Status summary as of 1500z: A 7.0 magnitude earthquake struck off the coast of Haiti at approximately 2153 UTC (1653 local time) on 12 January 2010. The quake was centered approximately 10 mi/16 km from Port-au-Prince, the Haitian capital. The Pacific Tsunami Warning Center issued a tsunami watch for parts of the Caribbean region shortly after the initial quake, but it was later canceled. The quake was reportedly also felt in the Dominican Republic and Cuba, but there were no reports of damage in those countries. The initial quake has been followed by a series of at least 28 strong aftershocks, all with a magnitude of at least 4.0. Seismologists anticipate that aftershocks will continue.
Preliminary reports indicate that damage in Port-au-Prince and the surrounding area is extensive and that most of the city has been destroyed. The quake has also caused massive power and communications outages across the country, hindering rescue efforts. Reports indicate that the communications tower at Toussaint Louverture International Airport (MTPP/PAP) has collapsed, but the rest of the airport was not significantly damaged and the airport remains open. However, the main road leading to the airport is blocked with rubble and debris. American Airlines and Spirit Airlines have both canceled all flights to Haiti until further notice, and Delta Air Lines has halted its only flight to and from the country out of New Yorks JFK airport.

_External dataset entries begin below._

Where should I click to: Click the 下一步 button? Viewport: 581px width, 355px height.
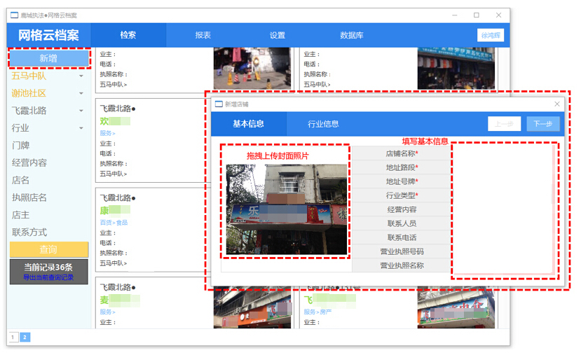coord(543,124)
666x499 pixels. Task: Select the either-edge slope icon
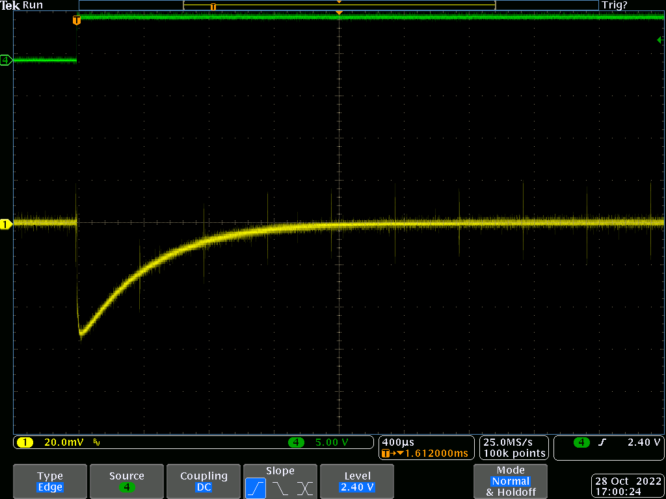pos(305,488)
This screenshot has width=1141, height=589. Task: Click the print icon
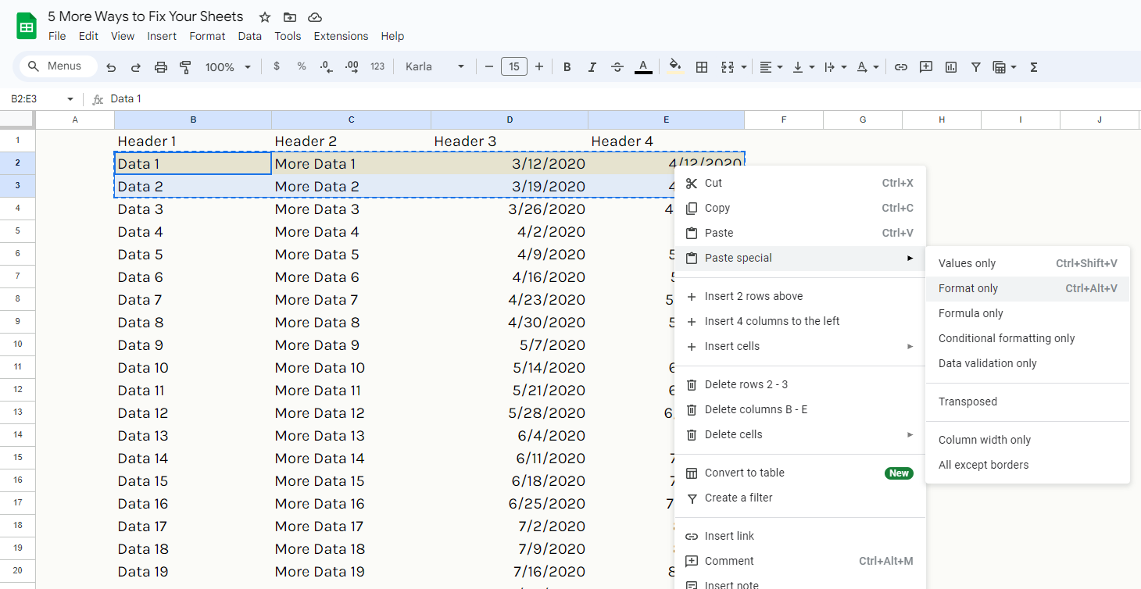point(161,67)
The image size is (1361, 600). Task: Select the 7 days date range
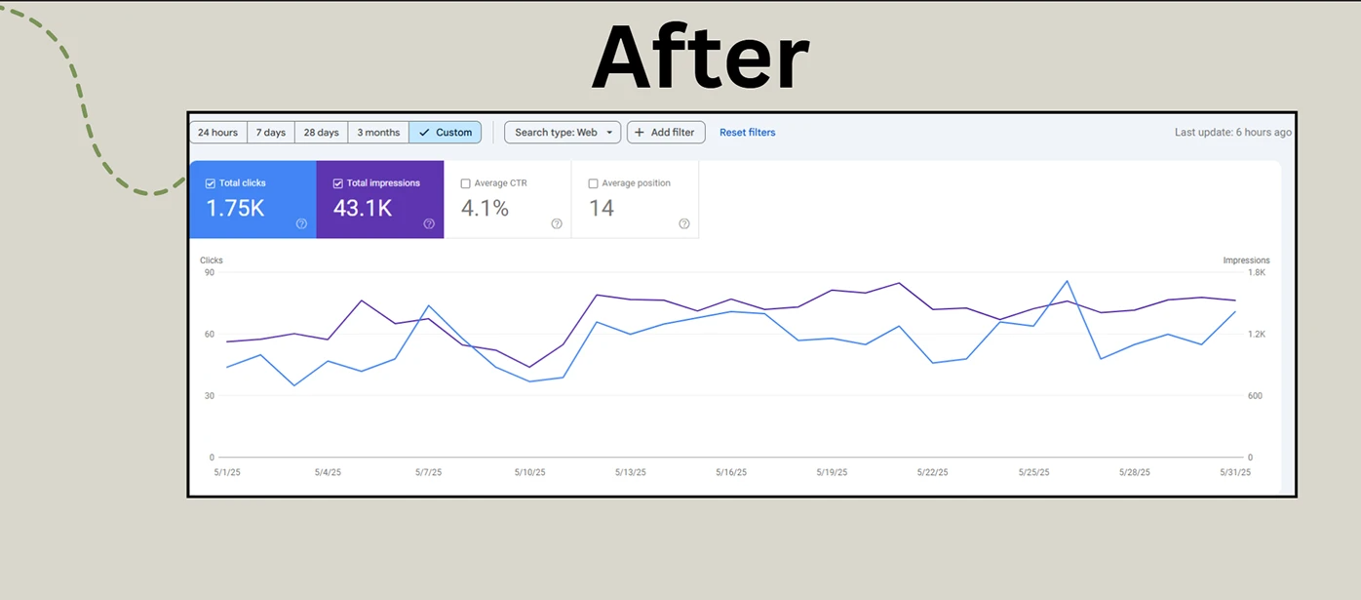(x=271, y=133)
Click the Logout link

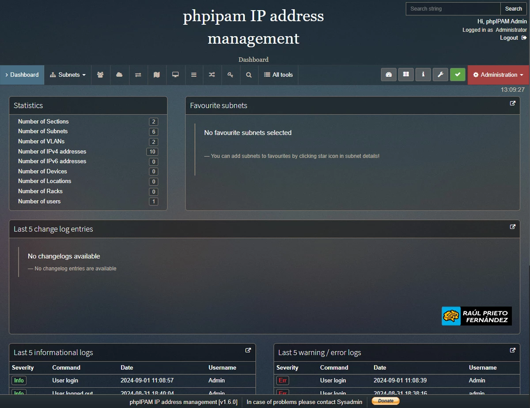pyautogui.click(x=509, y=37)
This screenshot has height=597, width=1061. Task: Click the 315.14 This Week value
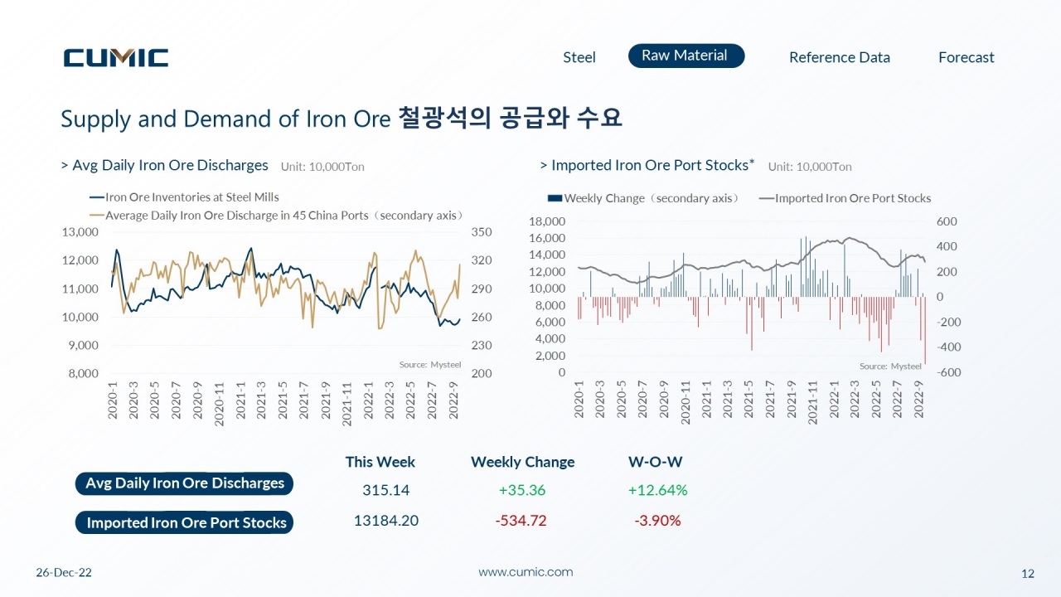click(x=385, y=490)
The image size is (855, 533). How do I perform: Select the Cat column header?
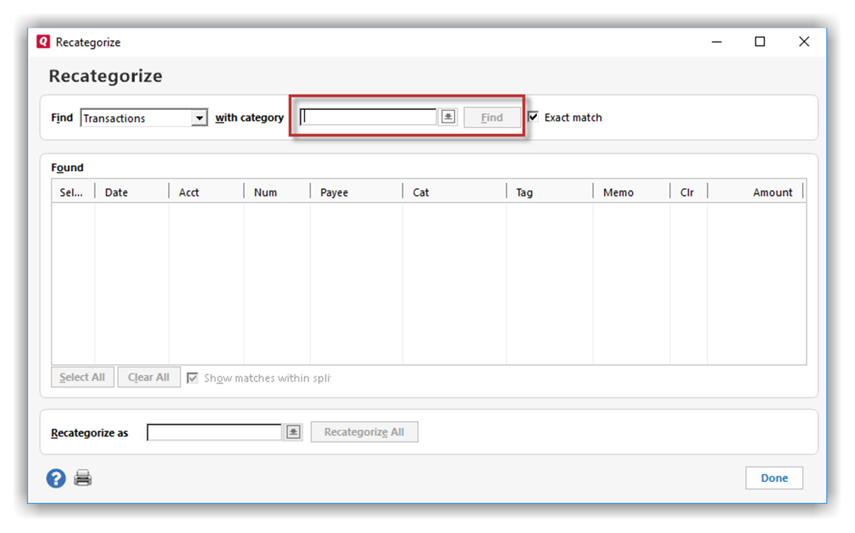pos(454,192)
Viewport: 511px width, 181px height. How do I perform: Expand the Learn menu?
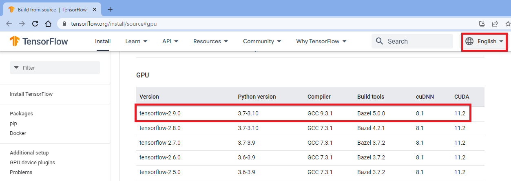pyautogui.click(x=136, y=41)
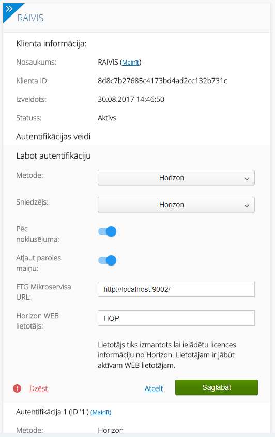Screen dimensions: 275x437
Task: Click the double-chevron icon in blue corner
Action: (x=9, y=9)
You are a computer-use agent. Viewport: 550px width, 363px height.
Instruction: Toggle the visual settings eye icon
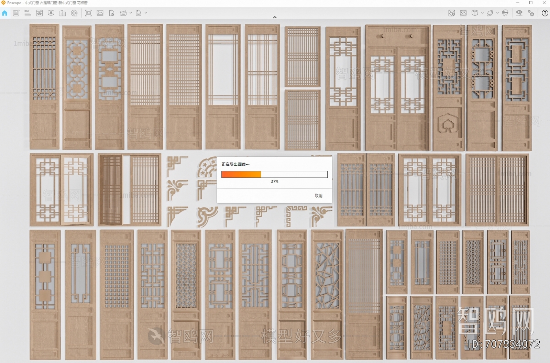519,13
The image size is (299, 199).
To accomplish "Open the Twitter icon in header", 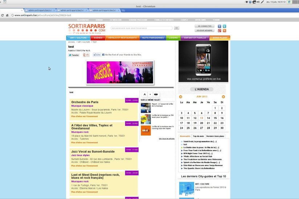I will pyautogui.click(x=225, y=26).
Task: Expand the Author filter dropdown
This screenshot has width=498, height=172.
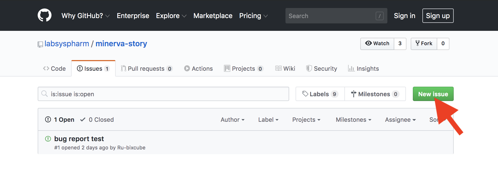Action: [232, 120]
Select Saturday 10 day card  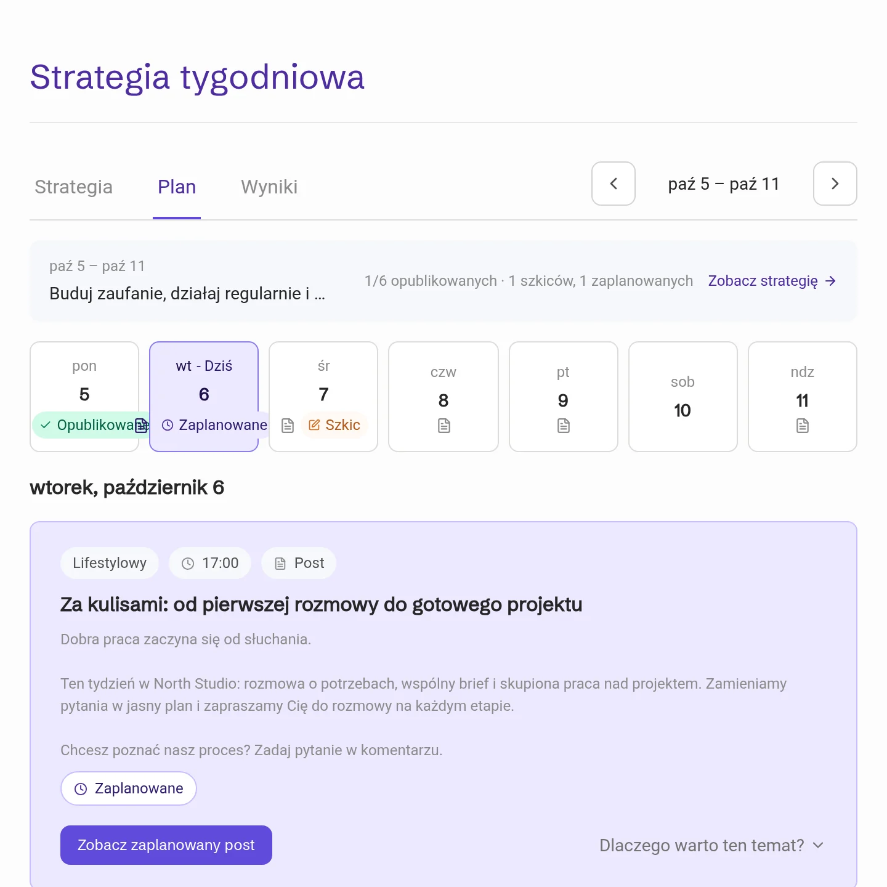(x=682, y=397)
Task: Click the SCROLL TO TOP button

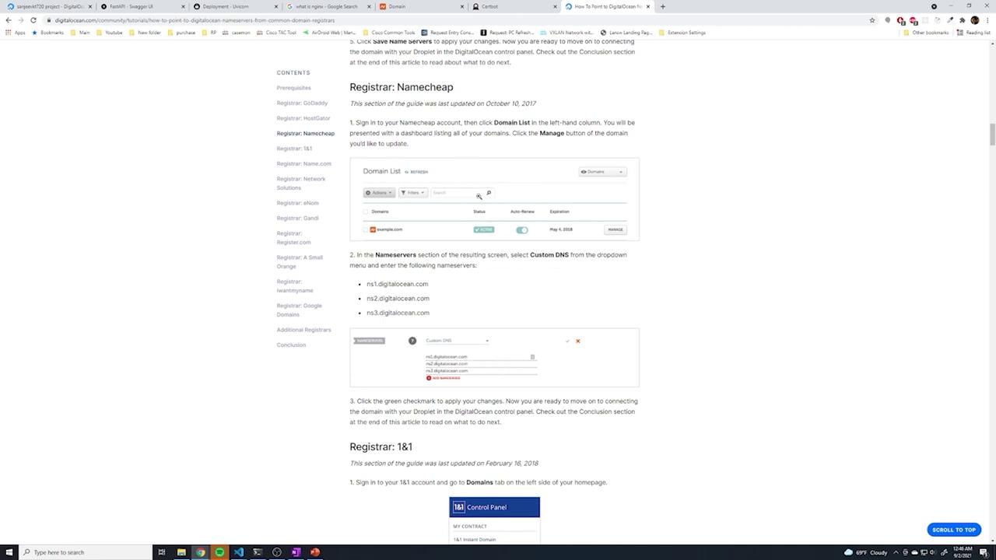Action: 954,530

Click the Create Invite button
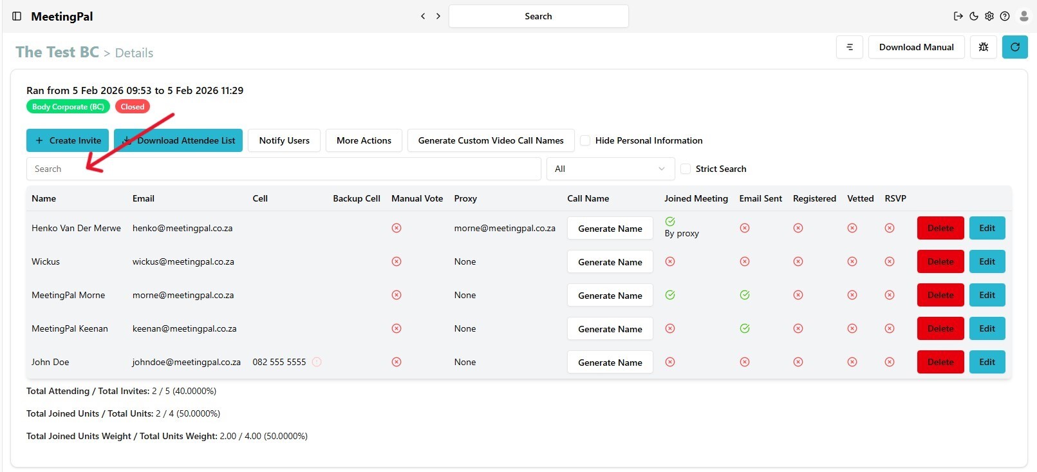coord(68,140)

In addition to the airport control tower, a Petionville hospital, the Montana Hotel — which is very popular with tourists — the U.N. peacekeeping mission headquarters and many government buildings (including the parliament and a building in the presidential comound) sustained significant damage. Reports indicate that 3,000 U.N. troops are in Port-au-Prince in an effort to maintain order, while another force has begun clearing roads in the central part of the city to help relief efforts.
There is currently no clear estimate of casualties, but the Red Cross has reported that the quake has affected at least 3 million people. Among the known casualties are several U.N. peacekeepers, including the mission chief. President Rene Preval was reportedly uninjured. Additional information on damage and casualties is likely to emerge over the next 24-48 hours as rescue efforts continue.